» **Provided passage**
-=-=-

As someone who is both a Christian and a lover of good television and well-told stories, whether or not to watch Breaking Bad is something I’ve struggled with for a long time.
I tried to watch the pilot a couple years ago and made it about 15 minutes in before stopping. Too many F Bombs, a topless woman and an overall dark and depressive feeling to the entire proceedings left me feeling cold and like I needed to spend some time repenting.
Some time passed, Breaking Bad entered its final stretch, and I started hearing from friends at church about how much they enjoy Breaking Bad. They dig the show and don’t have any problems with it like I did. I decided to give it another shot. I did some research and found out the rest of the show isn’t like what I saw. The F bomb doesn’t really appear all that often and nudity is at a minus. Besides, Citizen Kane is my favorite movie. What is that but a movie about one man’s descent into self-destruction brought on by his own selfish choices? I love the movie BECAUSE it’s about that. It’s a great lesson about the kind of lives we should be living. No one wants to end up like Kane.
SO, I queue up the pilot to Breaking Bad again and this time I forced myself through it. There was lots to love, certainly. It’s well photographed, holds your interest, and the psychology of the thing was fascinating. I loved all the actors and their performances–Bryan Cranston in particular is always worth watching, as everyone knows. Loved Aaron Paul, who was new to me. The writing was so, so good. It’s exactly the kind of show I could really get into.
And I won’t watch one minute past the pilot even though I desperately want to. The storyteller in me is dying for the master class I know is just waiting for me on Netflix, but I won’t do it.

-=-=-

» **Activity**
Write the next part of the essay on deciding whether to watch Breaking Bad, picking up after its last sentence. The entries that follow have no connection to the essay on watching Breaking Bad.

» **Data supplied**
-=-=-

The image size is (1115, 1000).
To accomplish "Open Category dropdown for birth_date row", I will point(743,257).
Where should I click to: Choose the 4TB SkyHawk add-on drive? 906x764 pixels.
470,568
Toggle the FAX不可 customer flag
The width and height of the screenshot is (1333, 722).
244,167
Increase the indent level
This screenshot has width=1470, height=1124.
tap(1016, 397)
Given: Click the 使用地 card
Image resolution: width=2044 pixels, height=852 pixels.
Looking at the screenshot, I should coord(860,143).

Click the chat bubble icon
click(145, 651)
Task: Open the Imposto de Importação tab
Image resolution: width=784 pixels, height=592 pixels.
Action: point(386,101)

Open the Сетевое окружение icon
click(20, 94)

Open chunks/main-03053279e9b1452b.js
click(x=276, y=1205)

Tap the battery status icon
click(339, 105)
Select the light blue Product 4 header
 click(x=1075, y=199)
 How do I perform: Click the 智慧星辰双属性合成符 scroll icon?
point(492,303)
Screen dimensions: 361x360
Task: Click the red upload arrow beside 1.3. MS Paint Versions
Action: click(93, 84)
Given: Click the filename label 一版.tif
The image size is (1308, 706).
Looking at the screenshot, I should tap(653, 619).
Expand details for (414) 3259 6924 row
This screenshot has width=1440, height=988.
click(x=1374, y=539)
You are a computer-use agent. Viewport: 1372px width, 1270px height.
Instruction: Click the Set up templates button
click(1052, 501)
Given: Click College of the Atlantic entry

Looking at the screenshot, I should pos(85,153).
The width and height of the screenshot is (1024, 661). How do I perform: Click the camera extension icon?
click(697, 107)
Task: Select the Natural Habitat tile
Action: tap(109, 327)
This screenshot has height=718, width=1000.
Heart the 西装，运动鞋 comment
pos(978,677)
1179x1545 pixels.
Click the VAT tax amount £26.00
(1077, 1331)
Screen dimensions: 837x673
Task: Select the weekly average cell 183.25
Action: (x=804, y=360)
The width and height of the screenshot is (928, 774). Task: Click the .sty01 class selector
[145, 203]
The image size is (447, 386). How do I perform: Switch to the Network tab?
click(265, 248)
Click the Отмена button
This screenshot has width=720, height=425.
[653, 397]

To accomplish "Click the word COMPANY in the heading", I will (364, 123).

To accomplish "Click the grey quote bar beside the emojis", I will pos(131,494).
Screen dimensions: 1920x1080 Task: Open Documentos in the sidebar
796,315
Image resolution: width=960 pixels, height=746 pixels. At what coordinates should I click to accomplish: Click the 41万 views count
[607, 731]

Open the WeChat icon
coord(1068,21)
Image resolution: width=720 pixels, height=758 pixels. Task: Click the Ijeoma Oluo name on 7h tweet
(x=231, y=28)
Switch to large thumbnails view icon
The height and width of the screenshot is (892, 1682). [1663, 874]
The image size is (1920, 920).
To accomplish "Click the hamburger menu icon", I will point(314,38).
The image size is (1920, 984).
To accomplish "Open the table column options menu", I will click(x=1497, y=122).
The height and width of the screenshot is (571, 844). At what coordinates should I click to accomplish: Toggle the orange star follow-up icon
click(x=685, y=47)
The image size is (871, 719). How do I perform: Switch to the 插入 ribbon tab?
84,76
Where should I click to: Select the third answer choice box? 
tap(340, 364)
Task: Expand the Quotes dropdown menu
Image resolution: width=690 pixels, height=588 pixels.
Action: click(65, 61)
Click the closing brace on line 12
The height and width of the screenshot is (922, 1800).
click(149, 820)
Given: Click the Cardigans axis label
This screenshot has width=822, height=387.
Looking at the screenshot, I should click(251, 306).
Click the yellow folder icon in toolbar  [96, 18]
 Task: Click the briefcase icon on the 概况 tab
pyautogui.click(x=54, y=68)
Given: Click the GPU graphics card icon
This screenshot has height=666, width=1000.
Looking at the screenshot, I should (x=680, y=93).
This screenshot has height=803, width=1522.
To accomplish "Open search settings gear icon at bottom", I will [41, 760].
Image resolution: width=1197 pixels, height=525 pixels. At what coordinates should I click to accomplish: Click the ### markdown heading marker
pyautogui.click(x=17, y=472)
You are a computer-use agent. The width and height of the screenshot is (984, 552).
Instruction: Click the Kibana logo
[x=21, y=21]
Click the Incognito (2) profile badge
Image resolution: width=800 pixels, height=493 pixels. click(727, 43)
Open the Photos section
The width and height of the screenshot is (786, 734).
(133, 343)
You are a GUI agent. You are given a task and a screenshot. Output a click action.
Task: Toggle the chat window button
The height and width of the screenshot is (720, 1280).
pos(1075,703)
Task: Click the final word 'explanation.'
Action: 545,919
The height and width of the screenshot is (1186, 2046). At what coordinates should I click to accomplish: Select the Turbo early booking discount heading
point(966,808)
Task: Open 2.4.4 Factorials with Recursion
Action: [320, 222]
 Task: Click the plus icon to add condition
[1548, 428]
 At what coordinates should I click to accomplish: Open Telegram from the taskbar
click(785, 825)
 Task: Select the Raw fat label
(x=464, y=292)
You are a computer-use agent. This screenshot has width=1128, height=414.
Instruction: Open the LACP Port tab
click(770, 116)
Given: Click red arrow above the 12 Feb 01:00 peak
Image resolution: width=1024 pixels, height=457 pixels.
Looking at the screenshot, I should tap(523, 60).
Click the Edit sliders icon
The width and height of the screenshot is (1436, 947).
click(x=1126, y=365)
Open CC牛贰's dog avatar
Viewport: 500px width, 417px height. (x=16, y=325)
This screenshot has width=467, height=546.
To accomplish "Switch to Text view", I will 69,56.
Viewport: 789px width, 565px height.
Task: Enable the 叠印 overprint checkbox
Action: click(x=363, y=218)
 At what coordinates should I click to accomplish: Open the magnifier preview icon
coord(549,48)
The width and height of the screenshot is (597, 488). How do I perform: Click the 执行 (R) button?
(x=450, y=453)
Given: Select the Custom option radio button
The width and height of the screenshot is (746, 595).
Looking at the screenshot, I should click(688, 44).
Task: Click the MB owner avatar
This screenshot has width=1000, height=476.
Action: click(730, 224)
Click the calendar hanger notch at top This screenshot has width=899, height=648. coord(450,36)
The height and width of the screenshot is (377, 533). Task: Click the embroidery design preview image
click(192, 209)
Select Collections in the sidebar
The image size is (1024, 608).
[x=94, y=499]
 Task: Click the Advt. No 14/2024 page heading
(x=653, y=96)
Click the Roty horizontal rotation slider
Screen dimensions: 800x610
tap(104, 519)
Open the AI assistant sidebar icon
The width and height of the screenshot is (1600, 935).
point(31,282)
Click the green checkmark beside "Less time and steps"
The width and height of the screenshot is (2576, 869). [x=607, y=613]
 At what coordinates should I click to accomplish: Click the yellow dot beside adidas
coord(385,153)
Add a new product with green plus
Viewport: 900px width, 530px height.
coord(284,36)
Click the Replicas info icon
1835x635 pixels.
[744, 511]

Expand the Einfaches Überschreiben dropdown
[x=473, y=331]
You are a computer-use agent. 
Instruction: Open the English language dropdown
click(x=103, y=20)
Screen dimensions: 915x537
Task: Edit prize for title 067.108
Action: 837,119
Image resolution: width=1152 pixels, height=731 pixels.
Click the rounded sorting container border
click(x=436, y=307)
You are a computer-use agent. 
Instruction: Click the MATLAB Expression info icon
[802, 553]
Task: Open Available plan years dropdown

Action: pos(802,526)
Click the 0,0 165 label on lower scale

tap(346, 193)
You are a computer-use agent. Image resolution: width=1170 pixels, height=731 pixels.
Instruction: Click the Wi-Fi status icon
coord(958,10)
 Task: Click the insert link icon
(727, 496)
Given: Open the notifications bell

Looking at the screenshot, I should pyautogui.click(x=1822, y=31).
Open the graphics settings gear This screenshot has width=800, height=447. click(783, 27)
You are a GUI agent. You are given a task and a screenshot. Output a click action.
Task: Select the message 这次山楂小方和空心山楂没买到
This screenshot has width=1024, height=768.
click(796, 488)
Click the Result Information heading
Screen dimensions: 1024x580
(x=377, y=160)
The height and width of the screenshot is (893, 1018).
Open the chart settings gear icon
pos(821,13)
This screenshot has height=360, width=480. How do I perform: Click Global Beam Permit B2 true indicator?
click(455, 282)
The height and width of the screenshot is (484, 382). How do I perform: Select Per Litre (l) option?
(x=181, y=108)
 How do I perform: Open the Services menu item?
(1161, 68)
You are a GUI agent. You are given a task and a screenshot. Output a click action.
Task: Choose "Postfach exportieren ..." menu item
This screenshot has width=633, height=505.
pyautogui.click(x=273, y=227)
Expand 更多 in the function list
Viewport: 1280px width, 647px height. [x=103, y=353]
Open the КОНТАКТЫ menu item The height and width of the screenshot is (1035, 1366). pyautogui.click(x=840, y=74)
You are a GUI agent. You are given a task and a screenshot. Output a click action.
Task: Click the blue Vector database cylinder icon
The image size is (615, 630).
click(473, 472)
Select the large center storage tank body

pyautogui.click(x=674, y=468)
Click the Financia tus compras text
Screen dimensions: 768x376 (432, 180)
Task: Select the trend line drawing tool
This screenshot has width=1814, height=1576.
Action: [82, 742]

-=-=-

» **Response to the exercise**
I won’t watch again because that feeling I got the first time I watched it–that dark, depressive feeling–never went away. In fact, it only got worse and it wasn’t really coming from the R Rated content that I’d already seen the bulk of two years past. It was just the vibe of the show. Now, I’m told Breaking Bad gets much, much worse as it goes along. Walter White becomes Scarface, I know this. Is that really worse than what became of Charles Foster Kane? I don’t know, but I know that the way Breaking Bad chooses to depict a fall of such magnitude is not something my Father in Heaven wants me, personally, to be watching. I think God often communicates with feelings like the ones I had when I watched the pilot. I do my best to pay attention to them.
Breaking Bad wallows in the evil it depicts. It is, as Blake says, visceral. I don’t think I need to give the devil that much airtime. I don’t think storytellers need to do that to get the point across. I know Kane cheated on his wife without ever having seen him in bed with his mistress. Was the impact of the betrayal of his marriage vows lost because I didn’t see it actually happen? Of course not.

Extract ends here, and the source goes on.